The GABCX has managed to outperform the AEDNX and the DEVDX since January 2014. The fund also exhibited relatively less volatility in its price movement compared to the other two alternative funds. The one-year returns of GABCX, AEDNX, and DEVDX are 2.1%, -8.5%, and -5.1%, respectively, as of January 13, 2016. The top equity holdings of GABCX include stocks such as PartnerRe (PRE), Altera (ALTR), Dealertrack Technologies (TRAK), and Thoratec (THOR).

Difference between event-driven and merger arbitrage

The “event-driven” strategy seeks to exploit the short-term mispricing when events such as mergers, acquisitions, and restructurings are announced. It is different from the “merger arbitrage” strategy, as it generally takes long (or buy) only positions, whereas merger arbitrage takes long positions in the target company and short positions in the acquiring company.

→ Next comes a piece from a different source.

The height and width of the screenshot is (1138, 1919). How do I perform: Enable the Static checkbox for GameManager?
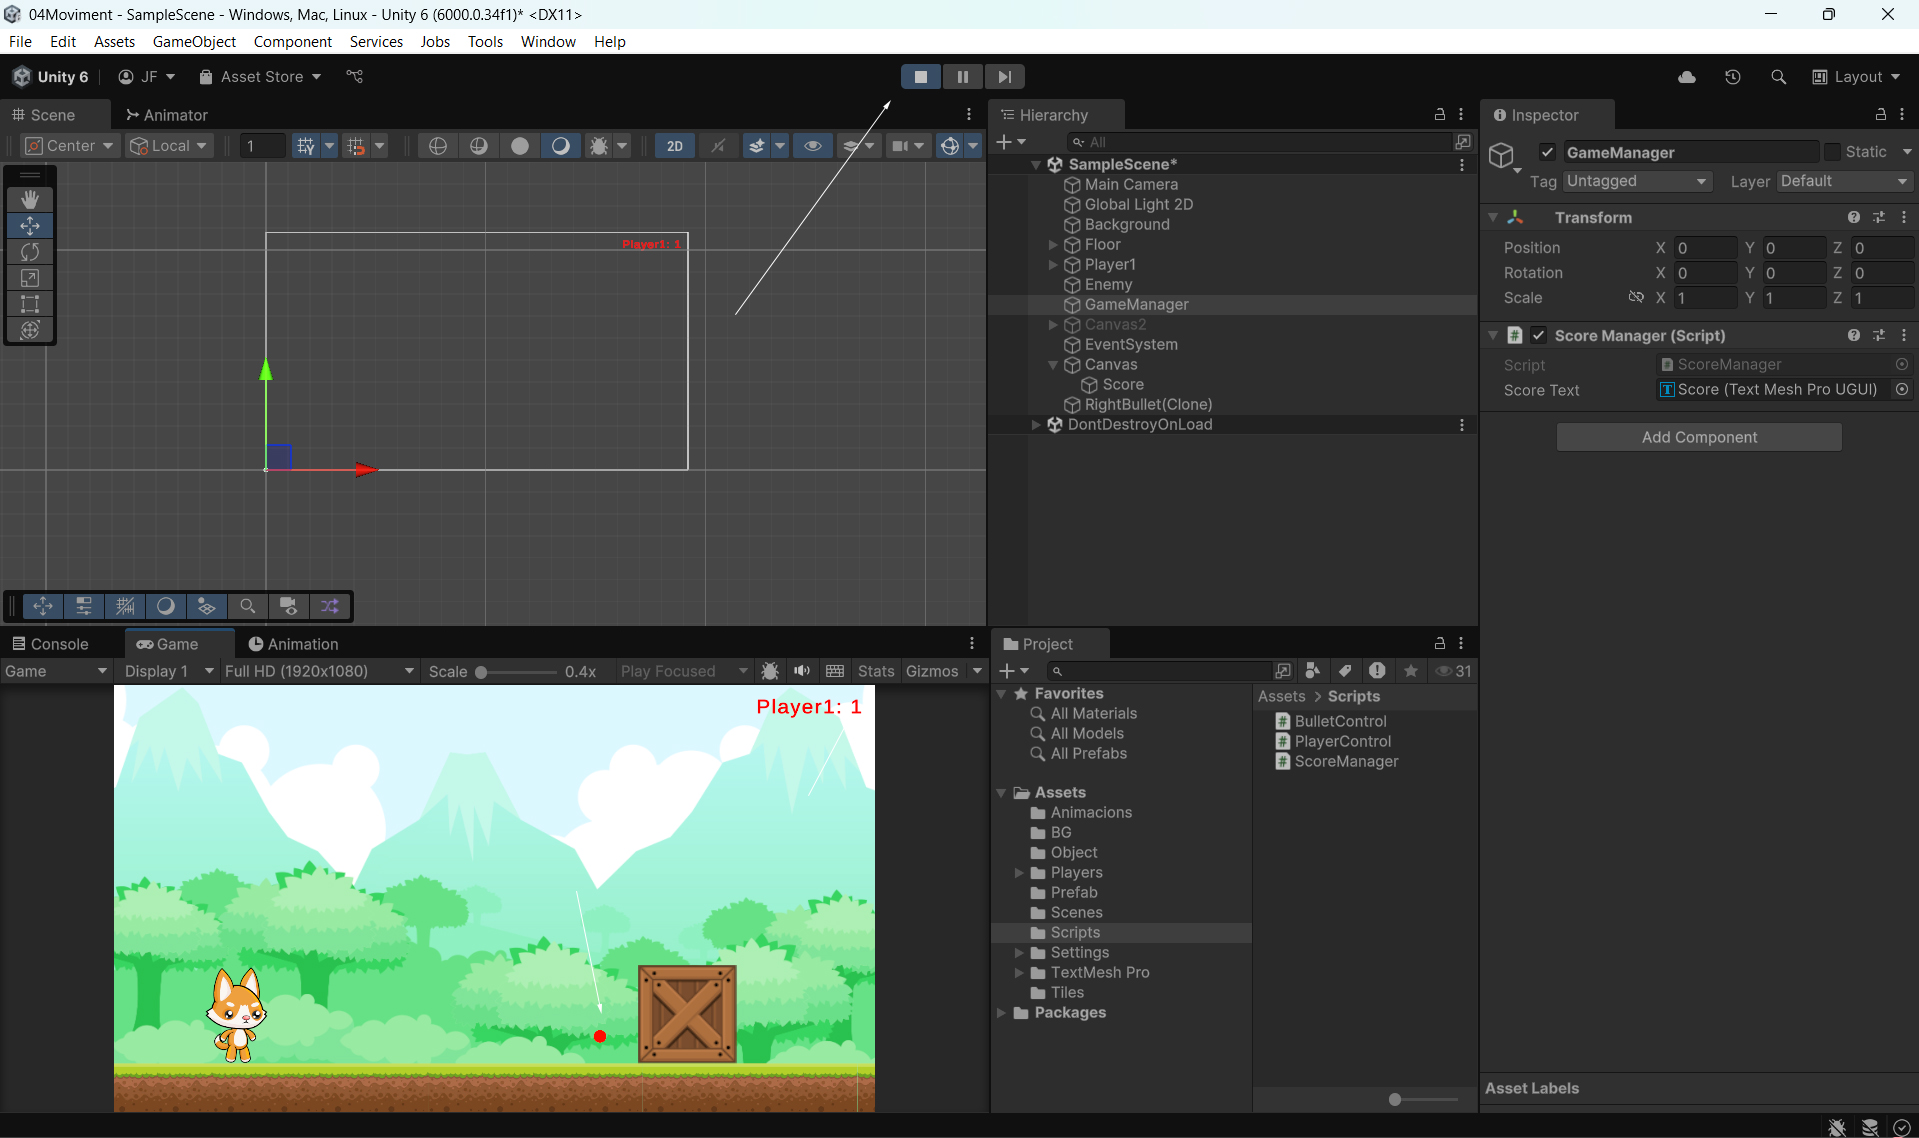[1832, 152]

During corporate stock-to-stock mergers, a merger arbitrageur buys the stock of the target company while shorting the stock of the acquiring company, as the stock price of the target company usually remains somewhere below the acquisition price. A long forward contract means entering a contract to buy a particular asset at a future date with the expectation that the asset will rise in value. A short position is opposite to a long position where the expectation is bearish.